In the entries below, which lines run from the one containing "Click the 28 april 2011 date" to the one containing "Given: Click the Face Masks icon"? Copy exactly those lines, ends included, and no others.

GIVEN RECORDS:
========

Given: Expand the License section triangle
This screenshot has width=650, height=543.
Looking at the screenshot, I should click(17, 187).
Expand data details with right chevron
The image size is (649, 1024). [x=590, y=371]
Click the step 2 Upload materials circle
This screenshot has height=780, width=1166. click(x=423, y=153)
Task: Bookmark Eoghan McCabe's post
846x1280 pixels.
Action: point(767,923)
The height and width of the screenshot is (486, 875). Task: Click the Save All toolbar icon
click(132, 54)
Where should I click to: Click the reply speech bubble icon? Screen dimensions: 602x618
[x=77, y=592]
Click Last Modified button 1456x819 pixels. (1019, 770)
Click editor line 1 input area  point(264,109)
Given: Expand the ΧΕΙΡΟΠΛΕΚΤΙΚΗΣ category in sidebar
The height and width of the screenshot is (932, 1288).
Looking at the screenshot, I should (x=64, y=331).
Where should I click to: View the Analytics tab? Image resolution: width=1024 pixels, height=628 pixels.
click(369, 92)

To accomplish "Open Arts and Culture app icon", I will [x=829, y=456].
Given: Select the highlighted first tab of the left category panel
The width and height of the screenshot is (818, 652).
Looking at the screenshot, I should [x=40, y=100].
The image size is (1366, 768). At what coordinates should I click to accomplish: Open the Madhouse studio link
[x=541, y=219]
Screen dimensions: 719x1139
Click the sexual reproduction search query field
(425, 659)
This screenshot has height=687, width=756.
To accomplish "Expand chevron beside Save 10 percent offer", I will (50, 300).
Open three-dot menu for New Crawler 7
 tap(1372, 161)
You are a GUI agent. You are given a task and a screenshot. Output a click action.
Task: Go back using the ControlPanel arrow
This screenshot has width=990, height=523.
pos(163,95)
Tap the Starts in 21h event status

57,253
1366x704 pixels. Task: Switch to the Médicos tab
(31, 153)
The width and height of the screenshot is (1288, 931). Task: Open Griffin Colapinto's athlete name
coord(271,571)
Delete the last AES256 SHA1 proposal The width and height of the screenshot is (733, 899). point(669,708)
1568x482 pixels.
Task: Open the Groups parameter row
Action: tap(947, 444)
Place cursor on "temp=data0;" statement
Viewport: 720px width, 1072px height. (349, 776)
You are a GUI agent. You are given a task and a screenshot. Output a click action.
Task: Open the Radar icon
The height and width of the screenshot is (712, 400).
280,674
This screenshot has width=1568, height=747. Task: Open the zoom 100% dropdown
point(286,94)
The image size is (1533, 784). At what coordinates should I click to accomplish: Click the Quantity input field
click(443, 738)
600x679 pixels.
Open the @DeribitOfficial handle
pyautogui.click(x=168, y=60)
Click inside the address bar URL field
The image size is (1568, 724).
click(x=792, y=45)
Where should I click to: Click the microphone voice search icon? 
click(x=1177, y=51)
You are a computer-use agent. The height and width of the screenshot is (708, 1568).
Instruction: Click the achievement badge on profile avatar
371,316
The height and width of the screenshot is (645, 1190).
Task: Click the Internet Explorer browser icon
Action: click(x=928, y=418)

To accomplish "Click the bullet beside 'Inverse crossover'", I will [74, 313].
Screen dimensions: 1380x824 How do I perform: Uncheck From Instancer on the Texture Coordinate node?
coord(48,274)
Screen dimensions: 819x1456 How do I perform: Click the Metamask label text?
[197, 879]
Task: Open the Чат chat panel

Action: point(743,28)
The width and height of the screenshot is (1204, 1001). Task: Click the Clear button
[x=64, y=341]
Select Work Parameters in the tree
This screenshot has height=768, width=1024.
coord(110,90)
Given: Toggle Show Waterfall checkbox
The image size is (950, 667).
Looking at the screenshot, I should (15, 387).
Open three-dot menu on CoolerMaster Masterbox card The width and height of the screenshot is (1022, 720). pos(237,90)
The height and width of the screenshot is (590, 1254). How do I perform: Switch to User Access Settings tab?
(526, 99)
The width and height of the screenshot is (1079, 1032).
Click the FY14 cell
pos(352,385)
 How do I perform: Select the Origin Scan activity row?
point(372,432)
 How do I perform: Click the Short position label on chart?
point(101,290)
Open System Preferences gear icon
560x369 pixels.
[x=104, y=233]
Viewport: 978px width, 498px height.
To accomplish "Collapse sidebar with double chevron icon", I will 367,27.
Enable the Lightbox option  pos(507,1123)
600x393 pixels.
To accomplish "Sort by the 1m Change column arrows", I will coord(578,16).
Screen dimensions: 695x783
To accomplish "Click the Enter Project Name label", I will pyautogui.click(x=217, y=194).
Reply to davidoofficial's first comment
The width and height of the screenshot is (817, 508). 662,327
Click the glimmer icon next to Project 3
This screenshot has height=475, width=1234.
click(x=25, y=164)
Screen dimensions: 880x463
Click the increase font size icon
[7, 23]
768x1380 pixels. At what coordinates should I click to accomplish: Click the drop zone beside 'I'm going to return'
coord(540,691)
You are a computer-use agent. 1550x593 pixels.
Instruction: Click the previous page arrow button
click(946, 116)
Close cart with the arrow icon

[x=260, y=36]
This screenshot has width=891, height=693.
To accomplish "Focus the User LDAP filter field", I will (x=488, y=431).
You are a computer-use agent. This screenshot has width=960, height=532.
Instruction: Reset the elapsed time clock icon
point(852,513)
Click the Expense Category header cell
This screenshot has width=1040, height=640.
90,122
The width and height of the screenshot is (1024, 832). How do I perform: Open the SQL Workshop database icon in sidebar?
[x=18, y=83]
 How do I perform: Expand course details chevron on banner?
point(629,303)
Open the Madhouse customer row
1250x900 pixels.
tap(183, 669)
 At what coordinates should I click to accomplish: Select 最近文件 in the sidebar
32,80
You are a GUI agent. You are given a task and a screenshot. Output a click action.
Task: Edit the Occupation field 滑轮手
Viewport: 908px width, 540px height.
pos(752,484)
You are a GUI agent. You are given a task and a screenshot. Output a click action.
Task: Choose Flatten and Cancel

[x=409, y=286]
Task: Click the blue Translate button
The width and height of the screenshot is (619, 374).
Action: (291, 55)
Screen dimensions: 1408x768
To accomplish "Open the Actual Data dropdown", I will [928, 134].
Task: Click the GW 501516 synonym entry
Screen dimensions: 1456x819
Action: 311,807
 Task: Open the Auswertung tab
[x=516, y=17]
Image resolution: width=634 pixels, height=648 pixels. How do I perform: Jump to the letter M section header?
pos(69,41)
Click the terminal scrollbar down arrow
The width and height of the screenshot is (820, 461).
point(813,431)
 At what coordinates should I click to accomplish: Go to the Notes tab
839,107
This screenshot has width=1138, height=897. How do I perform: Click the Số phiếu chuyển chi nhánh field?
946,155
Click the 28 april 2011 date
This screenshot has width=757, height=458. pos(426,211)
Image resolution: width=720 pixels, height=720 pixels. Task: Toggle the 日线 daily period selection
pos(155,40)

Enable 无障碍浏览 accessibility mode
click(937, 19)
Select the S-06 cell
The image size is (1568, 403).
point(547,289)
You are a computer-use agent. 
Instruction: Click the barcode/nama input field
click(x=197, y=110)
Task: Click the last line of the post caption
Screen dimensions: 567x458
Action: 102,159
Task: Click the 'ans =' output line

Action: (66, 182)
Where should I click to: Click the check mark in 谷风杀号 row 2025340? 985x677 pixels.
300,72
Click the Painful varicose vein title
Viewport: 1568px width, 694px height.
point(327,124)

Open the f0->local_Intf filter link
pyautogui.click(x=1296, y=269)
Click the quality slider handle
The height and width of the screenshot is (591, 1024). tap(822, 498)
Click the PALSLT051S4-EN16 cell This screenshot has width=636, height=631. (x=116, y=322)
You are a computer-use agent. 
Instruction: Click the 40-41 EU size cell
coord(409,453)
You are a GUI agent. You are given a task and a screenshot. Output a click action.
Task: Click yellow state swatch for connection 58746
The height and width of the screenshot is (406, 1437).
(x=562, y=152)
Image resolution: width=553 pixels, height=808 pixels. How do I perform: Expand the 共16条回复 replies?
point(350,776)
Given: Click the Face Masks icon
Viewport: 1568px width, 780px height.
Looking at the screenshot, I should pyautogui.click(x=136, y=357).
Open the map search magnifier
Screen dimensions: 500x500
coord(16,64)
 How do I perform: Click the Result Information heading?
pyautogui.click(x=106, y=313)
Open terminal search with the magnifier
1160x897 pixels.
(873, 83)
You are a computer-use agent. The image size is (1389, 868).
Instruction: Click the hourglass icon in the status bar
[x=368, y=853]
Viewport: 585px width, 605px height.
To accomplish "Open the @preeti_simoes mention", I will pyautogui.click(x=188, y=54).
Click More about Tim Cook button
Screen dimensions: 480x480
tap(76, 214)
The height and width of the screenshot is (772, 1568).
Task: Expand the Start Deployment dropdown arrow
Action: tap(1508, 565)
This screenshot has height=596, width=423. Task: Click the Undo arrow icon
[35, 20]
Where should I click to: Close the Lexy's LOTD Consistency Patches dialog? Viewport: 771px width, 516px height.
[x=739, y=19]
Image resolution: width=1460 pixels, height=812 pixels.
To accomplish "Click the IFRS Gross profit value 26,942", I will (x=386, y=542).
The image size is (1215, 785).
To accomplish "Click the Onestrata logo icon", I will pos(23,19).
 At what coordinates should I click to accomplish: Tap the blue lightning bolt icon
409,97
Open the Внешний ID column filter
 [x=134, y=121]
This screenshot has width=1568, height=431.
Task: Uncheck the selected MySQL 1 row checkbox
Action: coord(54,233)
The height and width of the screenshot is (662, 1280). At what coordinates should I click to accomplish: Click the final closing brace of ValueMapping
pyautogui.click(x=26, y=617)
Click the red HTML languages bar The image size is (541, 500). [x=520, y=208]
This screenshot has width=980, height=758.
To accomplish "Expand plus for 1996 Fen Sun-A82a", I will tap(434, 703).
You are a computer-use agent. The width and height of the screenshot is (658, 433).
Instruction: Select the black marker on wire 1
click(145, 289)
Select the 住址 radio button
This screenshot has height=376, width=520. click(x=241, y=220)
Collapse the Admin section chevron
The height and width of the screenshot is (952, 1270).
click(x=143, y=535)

========

TASK SOLUTION:
Click the 28 april 2011 date
This screenshot has width=757, height=458. pos(426,211)
Image resolution: width=720 pixels, height=720 pixels. Task: Toggle the 日线 daily period selection
pos(155,40)

Enable 无障碍浏览 accessibility mode
click(937, 19)
Select the S-06 cell
The image size is (1568, 403).
point(547,289)
You are a computer-use agent. 
Instruction: Click the barcode/nama input field
click(x=197, y=110)
Task: Click the last line of the post caption
Screen dimensions: 567x458
Action: 102,159
Task: Click the 'ans =' output line

Action: (66, 182)
Where should I click to: Click the check mark in 谷风杀号 row 2025340? 985x677 pixels.
300,72
Click the Painful varicose vein title
Viewport: 1568px width, 694px height.
point(327,124)

Open the f0->local_Intf filter link
pyautogui.click(x=1296, y=269)
Click the quality slider handle
The height and width of the screenshot is (591, 1024). tap(822, 498)
Click the PALSLT051S4-EN16 cell This screenshot has width=636, height=631. (x=116, y=322)
You are a computer-use agent. 
Instruction: Click the 40-41 EU size cell
coord(409,453)
You are a GUI agent. You are given a task and a screenshot. Output a click action.
Task: Click yellow state swatch for connection 58746
The height and width of the screenshot is (406, 1437).
(x=562, y=152)
Image resolution: width=553 pixels, height=808 pixels. How do I perform: Expand the 共16条回复 replies?
point(350,776)
Given: Click the Face Masks icon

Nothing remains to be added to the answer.